Anetoderma and its prothrombotic abnormalities

Anetoderma and its prothrombotic abnormalities Agnes Sparsa, MD, Jean Charles Piette, MD, Bertrand Wechsler, MD, Zahir Amoura, MD, and Camille France`s, MD Paris, France Background: Anetoderma is characterized by circumscribed areas of flaccid skin due to the loss of elastic tissue in the dermis. It may be primary or secondary to various dermatoses. The primary form has been reported in association with autoimmune diseases and recently with antiphospholipid antibodies. Its etiology remains unknown. Objectives: To analyze clinical and laboratory data from a series of patients with anetoderma referred in our university reference center for connective tissue disorders. Patients and methods: All the consecutive patients with histologically confirmed anetoderma followed in our clinic from 1996 to 2001 were enrolled in this study.

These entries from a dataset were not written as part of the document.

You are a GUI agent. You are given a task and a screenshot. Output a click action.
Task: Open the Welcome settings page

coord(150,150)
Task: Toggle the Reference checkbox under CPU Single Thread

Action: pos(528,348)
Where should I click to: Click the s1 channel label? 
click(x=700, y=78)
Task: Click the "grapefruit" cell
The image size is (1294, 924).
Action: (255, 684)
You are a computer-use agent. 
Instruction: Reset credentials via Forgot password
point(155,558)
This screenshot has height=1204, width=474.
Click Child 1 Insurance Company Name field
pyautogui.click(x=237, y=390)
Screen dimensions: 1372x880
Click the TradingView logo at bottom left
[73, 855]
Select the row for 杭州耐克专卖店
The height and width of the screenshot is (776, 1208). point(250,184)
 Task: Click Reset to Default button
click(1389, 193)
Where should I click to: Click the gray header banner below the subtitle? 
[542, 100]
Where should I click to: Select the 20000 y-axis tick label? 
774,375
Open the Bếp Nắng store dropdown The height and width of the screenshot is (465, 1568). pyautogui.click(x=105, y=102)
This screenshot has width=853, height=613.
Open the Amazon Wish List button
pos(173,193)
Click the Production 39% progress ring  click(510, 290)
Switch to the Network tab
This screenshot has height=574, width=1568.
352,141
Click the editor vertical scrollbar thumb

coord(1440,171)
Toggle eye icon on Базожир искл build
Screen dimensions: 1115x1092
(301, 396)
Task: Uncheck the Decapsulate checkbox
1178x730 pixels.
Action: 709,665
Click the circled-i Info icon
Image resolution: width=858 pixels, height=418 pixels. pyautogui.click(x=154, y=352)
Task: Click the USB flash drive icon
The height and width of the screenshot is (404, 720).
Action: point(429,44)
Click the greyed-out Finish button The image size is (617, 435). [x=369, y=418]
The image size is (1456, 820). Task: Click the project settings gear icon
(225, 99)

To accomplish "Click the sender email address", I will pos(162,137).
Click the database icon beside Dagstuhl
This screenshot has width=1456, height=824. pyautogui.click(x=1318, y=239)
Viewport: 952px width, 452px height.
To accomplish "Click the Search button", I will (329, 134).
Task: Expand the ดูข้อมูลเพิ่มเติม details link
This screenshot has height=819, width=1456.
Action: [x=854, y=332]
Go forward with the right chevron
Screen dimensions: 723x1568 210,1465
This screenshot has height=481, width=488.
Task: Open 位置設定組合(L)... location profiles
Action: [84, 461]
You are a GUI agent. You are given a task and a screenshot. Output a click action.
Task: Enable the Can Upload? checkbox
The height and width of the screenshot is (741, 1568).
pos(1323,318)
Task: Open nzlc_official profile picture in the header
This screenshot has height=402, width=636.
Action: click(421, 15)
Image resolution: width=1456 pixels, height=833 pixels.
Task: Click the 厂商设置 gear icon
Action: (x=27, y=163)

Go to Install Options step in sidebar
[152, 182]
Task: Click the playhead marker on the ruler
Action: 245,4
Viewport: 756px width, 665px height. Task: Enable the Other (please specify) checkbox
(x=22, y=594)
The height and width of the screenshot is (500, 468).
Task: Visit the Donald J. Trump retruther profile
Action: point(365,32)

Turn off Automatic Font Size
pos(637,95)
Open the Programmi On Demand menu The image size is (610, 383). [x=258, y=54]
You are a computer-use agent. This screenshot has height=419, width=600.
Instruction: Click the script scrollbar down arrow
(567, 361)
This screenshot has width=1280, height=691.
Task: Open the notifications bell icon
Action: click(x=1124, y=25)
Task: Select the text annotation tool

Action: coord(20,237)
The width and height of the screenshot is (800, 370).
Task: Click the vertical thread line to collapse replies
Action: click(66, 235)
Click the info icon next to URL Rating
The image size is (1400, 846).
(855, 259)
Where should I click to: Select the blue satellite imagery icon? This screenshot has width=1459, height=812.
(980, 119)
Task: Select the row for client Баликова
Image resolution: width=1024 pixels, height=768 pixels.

Laboratory investigations included the screening for prothrombotic abnormalities and classical immunological investigations for systemic lupus erythematosus. Clinical and laboratory data were analyzed retrospectively. Results: Anetoderma was primary in 9 cases and secondary to lupus profundus in 2 cases. Prothrombotic abnormalities were detected in 10 patients (9/9 with primary and 1/2 with secondary anetoderma). Antiphospholipid antibodies were detected in 9 patients. Only 4 patients fulfilled criteria for definite antiphospholipid syndrome which was primary for 3 and associated with systemic lupus erythematosus in the other. Conclusion: Patients with anetoderma should be evaluated for the possible presence of a prothrombotic state and warned of its potential risks when present.. (J Am Acad Dermatol 2003;49:1008-12.)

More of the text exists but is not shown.